Trish’s hazel eyes sparkled. “Ooooo, I can’t wait to see it. I brought my beige one.” She raised her eyebrows up and down. “From a distance, people will think I’m nude. Yee-haw! We’re gonna own the beach.”
“You are over the top, woman.” And Stella was glad to have such an incredible friend.
“I know, isn’t it great? By the way, my parents nagged me to death about finding the one. I had a stupid moment and told them about Steve. Then they really nagged me.” Trish moved her hair to show her ears. “Are my ears bleeding?”
Stella chuckled. “Nope.”
Trish sighed but her voice had a happy zip to it. “I thought my mom was going to do a cartwheel. They’ve turned over the hour glass, Stella, and the sand is falling fast.” She thumbed through the pages of her book. “They told me to get busy because if wait too much longer I’ll be too old to have kids.” She snorted. “They either gave me permission to have sex or were telling me to get engaged.”
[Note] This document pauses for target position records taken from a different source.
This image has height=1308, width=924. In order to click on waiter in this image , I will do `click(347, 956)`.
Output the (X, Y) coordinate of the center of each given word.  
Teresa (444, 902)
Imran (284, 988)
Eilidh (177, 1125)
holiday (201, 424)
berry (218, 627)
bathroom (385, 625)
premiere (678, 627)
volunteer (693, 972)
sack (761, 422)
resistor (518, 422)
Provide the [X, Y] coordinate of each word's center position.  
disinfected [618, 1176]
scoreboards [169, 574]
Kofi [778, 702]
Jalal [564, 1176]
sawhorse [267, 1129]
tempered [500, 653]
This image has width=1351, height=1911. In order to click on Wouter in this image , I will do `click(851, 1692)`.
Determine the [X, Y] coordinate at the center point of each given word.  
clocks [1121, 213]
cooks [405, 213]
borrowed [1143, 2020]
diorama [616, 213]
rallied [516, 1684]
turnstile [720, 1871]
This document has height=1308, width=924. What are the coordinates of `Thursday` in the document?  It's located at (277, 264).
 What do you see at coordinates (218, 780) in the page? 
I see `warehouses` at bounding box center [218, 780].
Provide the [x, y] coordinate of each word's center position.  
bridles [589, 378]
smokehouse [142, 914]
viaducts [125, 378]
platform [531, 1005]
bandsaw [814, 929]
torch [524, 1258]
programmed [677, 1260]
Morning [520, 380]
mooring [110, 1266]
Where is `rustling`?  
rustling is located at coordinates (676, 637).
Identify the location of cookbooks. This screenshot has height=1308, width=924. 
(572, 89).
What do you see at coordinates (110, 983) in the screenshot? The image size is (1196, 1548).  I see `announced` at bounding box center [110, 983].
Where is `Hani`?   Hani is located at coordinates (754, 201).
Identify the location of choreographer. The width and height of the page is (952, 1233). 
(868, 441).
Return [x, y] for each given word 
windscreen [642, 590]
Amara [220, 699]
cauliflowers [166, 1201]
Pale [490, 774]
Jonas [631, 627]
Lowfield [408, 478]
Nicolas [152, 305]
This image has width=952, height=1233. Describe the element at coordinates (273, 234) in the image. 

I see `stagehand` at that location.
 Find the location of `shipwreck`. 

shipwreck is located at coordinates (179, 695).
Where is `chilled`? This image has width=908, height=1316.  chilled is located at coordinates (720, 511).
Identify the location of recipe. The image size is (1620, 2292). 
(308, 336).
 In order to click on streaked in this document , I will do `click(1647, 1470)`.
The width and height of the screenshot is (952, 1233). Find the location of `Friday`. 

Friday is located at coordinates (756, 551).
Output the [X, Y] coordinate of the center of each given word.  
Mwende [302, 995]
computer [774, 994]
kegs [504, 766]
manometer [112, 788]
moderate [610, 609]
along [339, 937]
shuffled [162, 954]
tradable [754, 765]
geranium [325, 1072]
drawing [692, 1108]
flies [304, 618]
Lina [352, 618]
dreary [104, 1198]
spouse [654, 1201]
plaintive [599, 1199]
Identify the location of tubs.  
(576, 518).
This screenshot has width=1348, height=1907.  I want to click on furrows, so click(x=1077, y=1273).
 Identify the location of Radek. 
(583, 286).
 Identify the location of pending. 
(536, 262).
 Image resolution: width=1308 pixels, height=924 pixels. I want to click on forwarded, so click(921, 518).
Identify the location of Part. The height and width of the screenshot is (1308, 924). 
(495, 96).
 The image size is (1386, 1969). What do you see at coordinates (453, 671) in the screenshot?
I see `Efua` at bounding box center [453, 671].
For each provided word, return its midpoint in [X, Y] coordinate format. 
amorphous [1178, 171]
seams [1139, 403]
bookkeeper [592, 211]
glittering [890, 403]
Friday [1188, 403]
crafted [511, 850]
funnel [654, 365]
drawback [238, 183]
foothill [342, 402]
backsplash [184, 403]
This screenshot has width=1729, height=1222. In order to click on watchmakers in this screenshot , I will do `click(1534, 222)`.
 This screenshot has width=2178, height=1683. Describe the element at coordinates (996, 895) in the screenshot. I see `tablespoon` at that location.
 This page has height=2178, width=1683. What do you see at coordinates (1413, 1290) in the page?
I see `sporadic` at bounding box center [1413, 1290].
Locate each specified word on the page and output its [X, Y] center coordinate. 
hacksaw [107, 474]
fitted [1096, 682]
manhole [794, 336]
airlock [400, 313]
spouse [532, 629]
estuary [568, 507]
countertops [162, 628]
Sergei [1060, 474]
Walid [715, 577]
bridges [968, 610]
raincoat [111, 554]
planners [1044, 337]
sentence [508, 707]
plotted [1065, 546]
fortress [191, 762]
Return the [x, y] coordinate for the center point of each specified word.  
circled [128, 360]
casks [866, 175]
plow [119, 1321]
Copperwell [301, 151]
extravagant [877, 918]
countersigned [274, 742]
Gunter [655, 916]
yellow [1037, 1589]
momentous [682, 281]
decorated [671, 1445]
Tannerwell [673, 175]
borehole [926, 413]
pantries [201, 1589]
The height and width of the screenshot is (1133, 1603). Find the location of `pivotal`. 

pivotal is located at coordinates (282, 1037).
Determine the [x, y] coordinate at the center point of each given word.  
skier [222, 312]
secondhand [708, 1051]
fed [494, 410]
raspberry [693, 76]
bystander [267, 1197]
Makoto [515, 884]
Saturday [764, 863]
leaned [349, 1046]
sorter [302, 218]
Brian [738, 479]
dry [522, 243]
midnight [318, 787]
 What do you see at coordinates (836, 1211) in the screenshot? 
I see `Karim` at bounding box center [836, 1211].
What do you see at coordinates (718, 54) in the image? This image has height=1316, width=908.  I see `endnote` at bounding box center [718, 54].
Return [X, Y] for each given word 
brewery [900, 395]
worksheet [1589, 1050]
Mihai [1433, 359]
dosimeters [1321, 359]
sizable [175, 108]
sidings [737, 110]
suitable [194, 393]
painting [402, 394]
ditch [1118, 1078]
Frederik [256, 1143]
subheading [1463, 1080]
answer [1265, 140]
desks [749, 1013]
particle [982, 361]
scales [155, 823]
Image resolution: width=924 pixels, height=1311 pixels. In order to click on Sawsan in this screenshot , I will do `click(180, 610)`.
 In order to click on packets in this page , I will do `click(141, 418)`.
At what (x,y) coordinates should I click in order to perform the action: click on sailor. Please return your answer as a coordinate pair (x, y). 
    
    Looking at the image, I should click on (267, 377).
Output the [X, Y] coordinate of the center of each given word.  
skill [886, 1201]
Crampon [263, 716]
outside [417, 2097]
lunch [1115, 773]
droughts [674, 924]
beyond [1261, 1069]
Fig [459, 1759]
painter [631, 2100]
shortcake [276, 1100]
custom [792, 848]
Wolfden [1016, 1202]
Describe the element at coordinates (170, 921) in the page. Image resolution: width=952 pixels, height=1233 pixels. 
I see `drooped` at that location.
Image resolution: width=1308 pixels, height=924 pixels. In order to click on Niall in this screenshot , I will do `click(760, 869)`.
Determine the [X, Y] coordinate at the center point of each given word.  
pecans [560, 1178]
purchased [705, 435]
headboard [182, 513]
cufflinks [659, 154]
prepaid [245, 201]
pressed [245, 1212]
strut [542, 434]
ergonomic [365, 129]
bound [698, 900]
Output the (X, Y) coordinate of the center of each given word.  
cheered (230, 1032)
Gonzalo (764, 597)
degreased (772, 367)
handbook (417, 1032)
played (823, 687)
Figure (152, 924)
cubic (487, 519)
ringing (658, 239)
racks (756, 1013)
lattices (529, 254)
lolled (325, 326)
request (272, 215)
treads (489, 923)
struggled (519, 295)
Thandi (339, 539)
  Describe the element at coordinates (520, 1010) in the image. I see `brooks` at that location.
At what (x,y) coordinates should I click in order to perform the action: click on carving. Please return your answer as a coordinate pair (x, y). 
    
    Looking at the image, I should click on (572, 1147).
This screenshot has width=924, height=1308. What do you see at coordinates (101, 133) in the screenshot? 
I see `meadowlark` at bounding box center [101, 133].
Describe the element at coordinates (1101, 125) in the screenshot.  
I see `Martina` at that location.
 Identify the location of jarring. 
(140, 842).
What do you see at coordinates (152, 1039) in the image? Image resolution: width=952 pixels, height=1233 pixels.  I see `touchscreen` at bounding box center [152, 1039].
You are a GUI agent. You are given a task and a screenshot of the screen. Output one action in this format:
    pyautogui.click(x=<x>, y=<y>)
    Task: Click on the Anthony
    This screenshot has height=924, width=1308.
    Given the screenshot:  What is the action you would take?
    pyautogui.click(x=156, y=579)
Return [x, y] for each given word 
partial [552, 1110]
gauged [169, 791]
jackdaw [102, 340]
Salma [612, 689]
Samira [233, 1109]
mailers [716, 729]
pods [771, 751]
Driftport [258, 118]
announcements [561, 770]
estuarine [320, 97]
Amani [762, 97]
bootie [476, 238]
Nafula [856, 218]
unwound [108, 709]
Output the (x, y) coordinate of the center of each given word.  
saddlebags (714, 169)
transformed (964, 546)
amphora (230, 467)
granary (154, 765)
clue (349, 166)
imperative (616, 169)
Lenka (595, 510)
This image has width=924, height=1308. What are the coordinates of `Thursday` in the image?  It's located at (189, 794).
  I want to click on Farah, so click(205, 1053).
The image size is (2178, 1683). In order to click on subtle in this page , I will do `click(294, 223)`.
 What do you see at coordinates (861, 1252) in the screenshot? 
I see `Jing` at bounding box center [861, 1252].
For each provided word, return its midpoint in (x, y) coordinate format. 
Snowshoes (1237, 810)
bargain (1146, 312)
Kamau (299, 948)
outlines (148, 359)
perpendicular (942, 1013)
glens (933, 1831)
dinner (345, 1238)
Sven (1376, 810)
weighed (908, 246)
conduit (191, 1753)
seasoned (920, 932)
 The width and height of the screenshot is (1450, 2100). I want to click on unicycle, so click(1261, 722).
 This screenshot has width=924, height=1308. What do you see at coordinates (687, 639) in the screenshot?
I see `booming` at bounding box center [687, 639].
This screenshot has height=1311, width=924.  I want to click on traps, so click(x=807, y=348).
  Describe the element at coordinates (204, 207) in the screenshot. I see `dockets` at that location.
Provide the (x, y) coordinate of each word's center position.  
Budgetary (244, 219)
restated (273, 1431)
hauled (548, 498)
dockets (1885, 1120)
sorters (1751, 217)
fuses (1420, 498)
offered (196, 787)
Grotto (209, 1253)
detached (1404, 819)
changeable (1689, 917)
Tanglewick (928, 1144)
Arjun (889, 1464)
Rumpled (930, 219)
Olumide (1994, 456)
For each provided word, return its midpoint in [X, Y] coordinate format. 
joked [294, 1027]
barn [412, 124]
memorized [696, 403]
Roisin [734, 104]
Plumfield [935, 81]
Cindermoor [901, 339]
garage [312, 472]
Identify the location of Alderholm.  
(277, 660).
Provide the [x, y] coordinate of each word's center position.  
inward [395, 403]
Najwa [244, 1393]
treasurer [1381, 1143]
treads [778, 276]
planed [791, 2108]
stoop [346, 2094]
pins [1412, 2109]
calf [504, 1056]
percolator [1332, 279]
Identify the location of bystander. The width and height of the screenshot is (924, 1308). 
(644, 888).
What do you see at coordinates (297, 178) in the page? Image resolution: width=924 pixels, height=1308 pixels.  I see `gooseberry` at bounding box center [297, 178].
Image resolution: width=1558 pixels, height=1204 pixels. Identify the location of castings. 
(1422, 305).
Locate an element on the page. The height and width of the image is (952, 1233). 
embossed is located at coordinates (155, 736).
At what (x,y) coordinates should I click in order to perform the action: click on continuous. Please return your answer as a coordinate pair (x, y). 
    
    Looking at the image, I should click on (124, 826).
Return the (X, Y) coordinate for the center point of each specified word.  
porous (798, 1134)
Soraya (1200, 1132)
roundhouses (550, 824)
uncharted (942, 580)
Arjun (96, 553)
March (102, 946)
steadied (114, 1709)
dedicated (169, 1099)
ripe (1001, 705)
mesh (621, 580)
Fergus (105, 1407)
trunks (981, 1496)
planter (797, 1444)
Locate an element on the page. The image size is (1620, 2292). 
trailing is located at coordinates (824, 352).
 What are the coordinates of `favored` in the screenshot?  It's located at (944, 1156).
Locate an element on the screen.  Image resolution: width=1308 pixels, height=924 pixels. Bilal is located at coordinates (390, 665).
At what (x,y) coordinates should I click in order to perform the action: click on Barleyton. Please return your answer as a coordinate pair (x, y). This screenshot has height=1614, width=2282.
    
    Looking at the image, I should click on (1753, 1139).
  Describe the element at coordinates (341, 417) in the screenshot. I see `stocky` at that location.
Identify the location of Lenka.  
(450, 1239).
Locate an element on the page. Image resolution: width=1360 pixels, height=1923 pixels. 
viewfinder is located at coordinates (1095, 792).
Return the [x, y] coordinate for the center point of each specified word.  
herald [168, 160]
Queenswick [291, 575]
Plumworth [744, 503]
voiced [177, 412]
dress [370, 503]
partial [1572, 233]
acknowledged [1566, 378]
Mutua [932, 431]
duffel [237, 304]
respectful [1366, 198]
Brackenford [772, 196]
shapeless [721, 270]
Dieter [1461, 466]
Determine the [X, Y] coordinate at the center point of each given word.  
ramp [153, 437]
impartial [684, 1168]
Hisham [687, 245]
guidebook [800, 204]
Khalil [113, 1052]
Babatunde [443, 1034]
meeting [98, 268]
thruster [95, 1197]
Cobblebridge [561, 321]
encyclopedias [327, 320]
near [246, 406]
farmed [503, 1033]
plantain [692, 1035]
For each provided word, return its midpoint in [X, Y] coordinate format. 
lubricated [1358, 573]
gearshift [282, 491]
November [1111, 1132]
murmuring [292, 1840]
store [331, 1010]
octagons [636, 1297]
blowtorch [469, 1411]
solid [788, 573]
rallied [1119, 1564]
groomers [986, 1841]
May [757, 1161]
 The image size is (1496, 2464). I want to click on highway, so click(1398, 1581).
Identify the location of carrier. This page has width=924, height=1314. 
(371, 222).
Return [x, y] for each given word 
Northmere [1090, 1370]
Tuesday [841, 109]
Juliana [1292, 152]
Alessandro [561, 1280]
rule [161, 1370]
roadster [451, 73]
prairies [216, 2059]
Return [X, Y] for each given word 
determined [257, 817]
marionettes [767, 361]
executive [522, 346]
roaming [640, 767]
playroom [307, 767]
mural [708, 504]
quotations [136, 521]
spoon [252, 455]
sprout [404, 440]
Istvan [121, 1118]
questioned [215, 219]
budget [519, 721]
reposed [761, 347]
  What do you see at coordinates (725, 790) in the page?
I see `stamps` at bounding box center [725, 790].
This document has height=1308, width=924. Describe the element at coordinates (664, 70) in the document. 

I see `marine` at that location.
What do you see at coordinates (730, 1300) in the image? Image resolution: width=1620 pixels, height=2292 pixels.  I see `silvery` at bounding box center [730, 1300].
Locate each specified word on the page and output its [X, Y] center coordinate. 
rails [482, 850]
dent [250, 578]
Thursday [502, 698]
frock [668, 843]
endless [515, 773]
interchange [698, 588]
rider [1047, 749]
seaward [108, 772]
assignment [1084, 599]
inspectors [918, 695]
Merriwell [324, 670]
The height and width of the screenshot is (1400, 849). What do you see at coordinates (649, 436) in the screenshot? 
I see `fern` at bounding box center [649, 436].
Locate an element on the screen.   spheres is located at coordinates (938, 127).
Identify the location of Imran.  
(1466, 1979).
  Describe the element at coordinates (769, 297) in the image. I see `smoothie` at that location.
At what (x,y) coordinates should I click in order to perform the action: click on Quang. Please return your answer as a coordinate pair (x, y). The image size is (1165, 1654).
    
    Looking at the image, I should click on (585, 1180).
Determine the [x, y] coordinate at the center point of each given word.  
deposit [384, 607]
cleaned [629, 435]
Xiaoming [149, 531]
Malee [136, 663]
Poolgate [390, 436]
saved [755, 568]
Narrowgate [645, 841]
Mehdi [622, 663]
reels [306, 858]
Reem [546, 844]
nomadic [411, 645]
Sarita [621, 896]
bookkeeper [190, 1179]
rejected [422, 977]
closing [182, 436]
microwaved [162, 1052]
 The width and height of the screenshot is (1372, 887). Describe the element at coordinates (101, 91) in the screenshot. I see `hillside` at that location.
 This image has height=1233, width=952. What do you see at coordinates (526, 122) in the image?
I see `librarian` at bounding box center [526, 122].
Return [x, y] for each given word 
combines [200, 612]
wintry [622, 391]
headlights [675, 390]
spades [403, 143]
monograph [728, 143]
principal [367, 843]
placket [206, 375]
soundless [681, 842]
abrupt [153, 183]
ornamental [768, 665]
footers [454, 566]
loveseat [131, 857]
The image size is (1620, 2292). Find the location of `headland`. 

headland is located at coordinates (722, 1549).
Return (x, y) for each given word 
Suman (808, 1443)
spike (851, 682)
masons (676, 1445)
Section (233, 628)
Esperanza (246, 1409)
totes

“I think they meant the ring.” Stella shrugged. “Who knows, maybe this time next year you’ll be engaged…or you’ll be in the maternity ward.”
Trish put a hand on her stomach. “Stop trying to scare me.”
Stella opened Jenny Crusie’s latest romantic comedy.
Trish leaned in with a whisper. “Did Mr. Right answer your email?”
“Yes, with seven choppy words. ‘Nine o’clock. Upper Deck. Blue Hawaiian shirt.”